Cuando Álvaro murió sus padres no estaban allí. Echaron a su hijo maricón de sus vidas obcecados por sus fanáticas creencias religiosas acerca de un Dios cruel que odia a los homosexuales, así que no es extraño que su muerte les importase bien poco. Junto a su cama sólo estuvimos Roberto y yo. 

Álvaro me apretó muy suavemente la mano, y se quedó dormido.

En el entierro tampoco aparecieron. Ya no importaba. Nadie los echó de menos.


Cada vez que traigo a la oración esta parte de mi vida me produce mucho dolor, porque fue un momento muy triste y desgarrador y es humano llorar cuando me acuerdo de Álvaro. Fue una persona muy importante para mí, a la que amé mucho, con la que aprendí a querer y junto a quien intuí que Dios nos ama infinitamente, sin trabas ni frenos.

Datos de origen:
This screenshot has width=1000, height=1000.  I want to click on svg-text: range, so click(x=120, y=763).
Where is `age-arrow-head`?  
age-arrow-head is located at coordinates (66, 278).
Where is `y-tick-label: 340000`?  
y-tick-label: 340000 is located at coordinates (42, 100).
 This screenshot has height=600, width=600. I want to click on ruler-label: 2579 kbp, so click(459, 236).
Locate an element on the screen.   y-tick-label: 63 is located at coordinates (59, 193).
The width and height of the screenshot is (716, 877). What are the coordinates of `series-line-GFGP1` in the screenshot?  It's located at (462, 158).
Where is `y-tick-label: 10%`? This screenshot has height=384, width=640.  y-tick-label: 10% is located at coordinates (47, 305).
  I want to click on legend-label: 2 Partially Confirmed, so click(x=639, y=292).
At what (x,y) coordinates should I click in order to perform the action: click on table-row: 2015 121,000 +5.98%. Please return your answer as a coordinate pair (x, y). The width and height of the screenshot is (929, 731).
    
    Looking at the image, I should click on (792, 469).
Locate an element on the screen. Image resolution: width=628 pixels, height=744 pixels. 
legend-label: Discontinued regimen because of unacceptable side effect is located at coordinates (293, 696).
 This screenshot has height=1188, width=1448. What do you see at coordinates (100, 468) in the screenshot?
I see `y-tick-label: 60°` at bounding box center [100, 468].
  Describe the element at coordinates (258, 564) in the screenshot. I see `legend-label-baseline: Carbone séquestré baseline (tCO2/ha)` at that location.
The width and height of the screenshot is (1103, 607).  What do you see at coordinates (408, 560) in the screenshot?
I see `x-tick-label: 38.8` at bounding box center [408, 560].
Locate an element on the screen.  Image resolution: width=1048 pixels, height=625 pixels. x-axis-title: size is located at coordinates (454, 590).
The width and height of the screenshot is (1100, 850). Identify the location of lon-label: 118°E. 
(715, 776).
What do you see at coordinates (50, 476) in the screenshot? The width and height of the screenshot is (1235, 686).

Preguntas por responder:
1/ Según el relato sobre la muerte de Álvaro, ¿quiénes estuvieron junto a su cama?
2/ ¿Qué nombres propios aparecen en el relato sobre la muerte de Álvaro?
3/ ¿Puedes prolongar el relato sobre la muerte de Álvaro a partir de su última frase?

Respuestas por pregunta:
1/ Solo Roberto y la persona que narra.

2/ Álvaro, Roberto y Dios.

3/
Su muerte —y su vida— tiene mucho que ver con el texto del evangelio de Mateo en el que Jesús describe el juicio de las naciones. Álvaro forma parte de los benditos del Padre, estoy seguro de ello. Y con él todas las personas que son menospreciadas, expulsadas, excluidas. Cuando llegue el momento, Cristo resucitado preguntará quién le dio de comer, quién le dio de beber, quién le acogió cuando no tenía donde ir, quién le dio ropas para vestirse, quién fue a visitarle cuando estuvo enfermo, quién fue a verlo a la cárcel. Quién lo cobijó.

Alguno contestará: “Señor, estaba en el templo adorándote, siguiendo tus ritos y doctrina. Dime, ¿cuándo te vi hambriento, o sediento, o desnudo, o enfermo, o sin casa, o en la cárcel?”.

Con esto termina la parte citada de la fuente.